Les critiques ont souvent commenté le langage iconique – la répétition de symboles et de motifs défamiliarisés que Wanda Koop a élaboré pendant près de trois décennies consacrées à la fabrication d’images. L’étendue de son œuvre – son caractère ambitieux qui trouve son expression dans les médias et les échelles, les couleurs et les textures, les cadences de production et d’appréhension révèle l’origine de ses sources : les voyages, l’observation de mondes naturels autant qu’artificiels, les paysages ruraux et urbains, la culture de masse comme la culture électronique.

C’est la peur qui donne toute sa valeur au voyage. C’est le fait qu’à un moment donné, tandis que nous sommes si loin de notre propre pays, nous sommes gagnés par une vague crainte et par le désir instinctif de retrouver la protection des anciennes habitudes. C’est là l’avantage le plus tangible du voyage. C’est alors que nous nous sentons fébriles, mais également perméables, de sorte que le plus infime contact nous fait frémir jusqu’au tréfonds de notre être. Nous rencontrons un flot de lumière et découvrons l’éternité. C’est pourquoi nous ne devrions jamais dire que nous voyageons par plaisir. — Albert Camus

Les peintures de format muséal que Koop a exécutées à partir des notes vidéo accumulées au Japon comprennent un cadran solaire, des pierres déposées dans les niches d’un monument aux morts, un portrait numérisé sommaire de son mari, un paravent en papier de riz traversé d’entretoises foncées, et un tissu plissé fixé à l’arrière d’un sanctuaire. Les bandes vidéo contiennent quantité d’autres images : des bâtiments industriels, des fleurs, des panneaux d’affichage, des adolescents dansant dans un parc, des luminaires, un long entretien entre une jeune femme et un voyou, un chien à la robe rayées, une corde, un mur de brique, des toilettes publiques, des images extraites d’écrans de téléviseurs et de jeux vidéo, une lame de sabre, une main gantée, le pied botté d’un ouvrier.

Le voyageur doit frapper à la porte de chaque étranger afin de trouver la sienne, et il doit errer à travers tous les mondes inconnus avant d’atteindre finalement le sanctuaire du tréfonds de lui-même.— Rabindranath Tagore

Ni les peintures ni les images vidéo fixes de See Everything/See Nothing ne suivent un ordre établi : leur lien est davantage associatif que narratif ou chronologique. Les images nous emportent vers un lieu qui se situe au-delà des lieux véritables, vers un inconnu étrange et familier, quelque paysage rural ou urbain, ou encore un motif abstrait qui s’identifie non pas au Japon, à l’Europe ou à l’Arctique canadien, mais à un lieu de contemplation, de réflexion et d’autoréflexion, de désaffection et d’appartenance.

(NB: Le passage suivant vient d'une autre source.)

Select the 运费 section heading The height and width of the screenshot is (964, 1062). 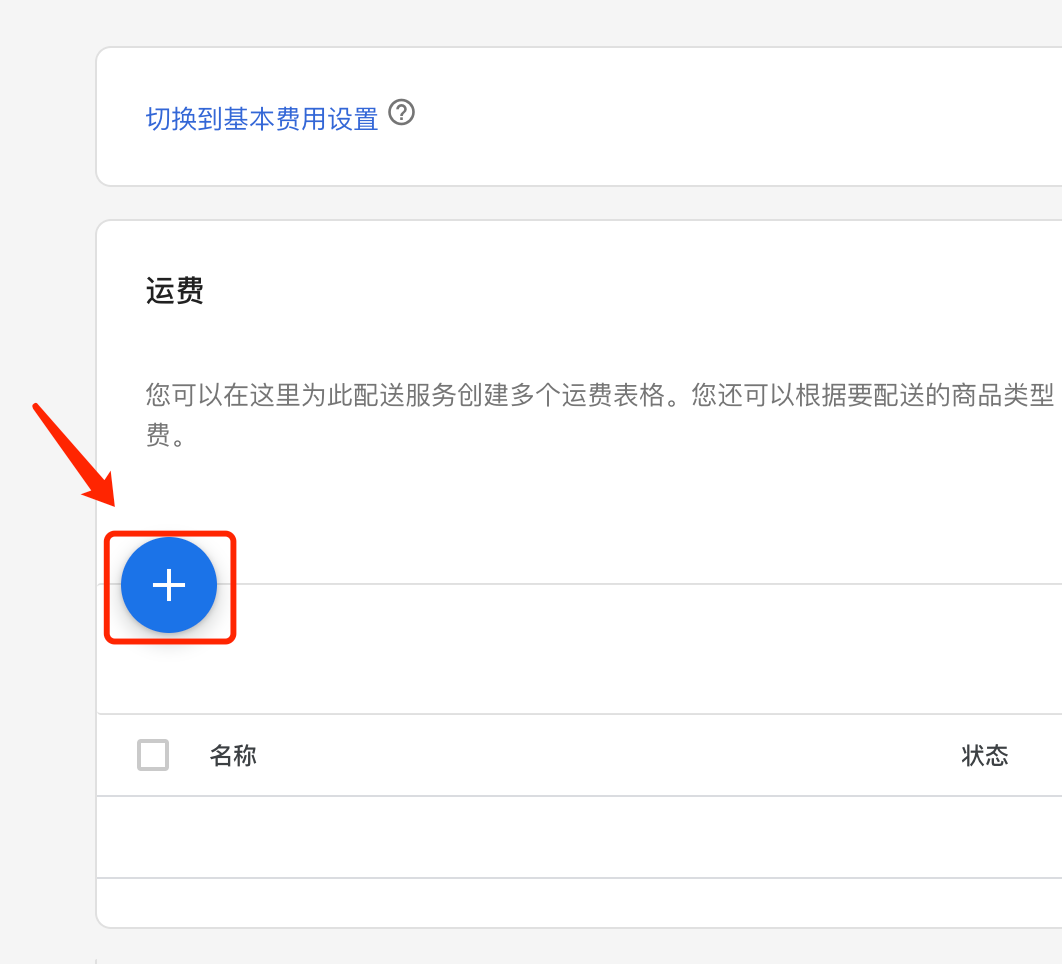tap(174, 291)
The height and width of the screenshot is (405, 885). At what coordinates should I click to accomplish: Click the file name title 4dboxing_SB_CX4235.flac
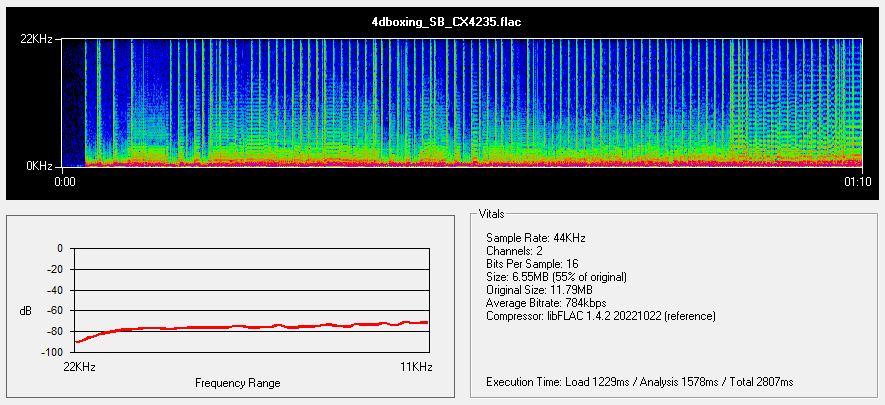coord(442,20)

Ce texte est une version abrégée, remaniée, et traduite en français, du texte paru dans le catalogue See Everything / See Nothing, publié par la Contemporary Art Gallery, à Vancouver, en 1998.

Robin Laurence est critique en arts visuels pour le Georgia Straight et collaboratrice de rédaction pour Canadian Art ainsi que pour Border Crossings. Elle a signé des textes pour de nombreux autres magazines, livres et catalogues d’exposition, et vient de publier une biographie critique de Gathie Falk, éditée conjointement par Douglas & McIntyre et la Vancouver Art Gallery.

Wanda Koop vit et travaille à Winnipeg. Ses œuvres ont été exposées au Canada et dans plusieurs pays européens, de même qu’au Brésil, au Japon et aux États-Unis. On retrouve ses œuvres dans de nombreuses collections, dont celles du Musée des beaux-arts du Canada. Wanda Koop est par ailleurs impliquée dans plusieurs initiatives communautaires artistiques.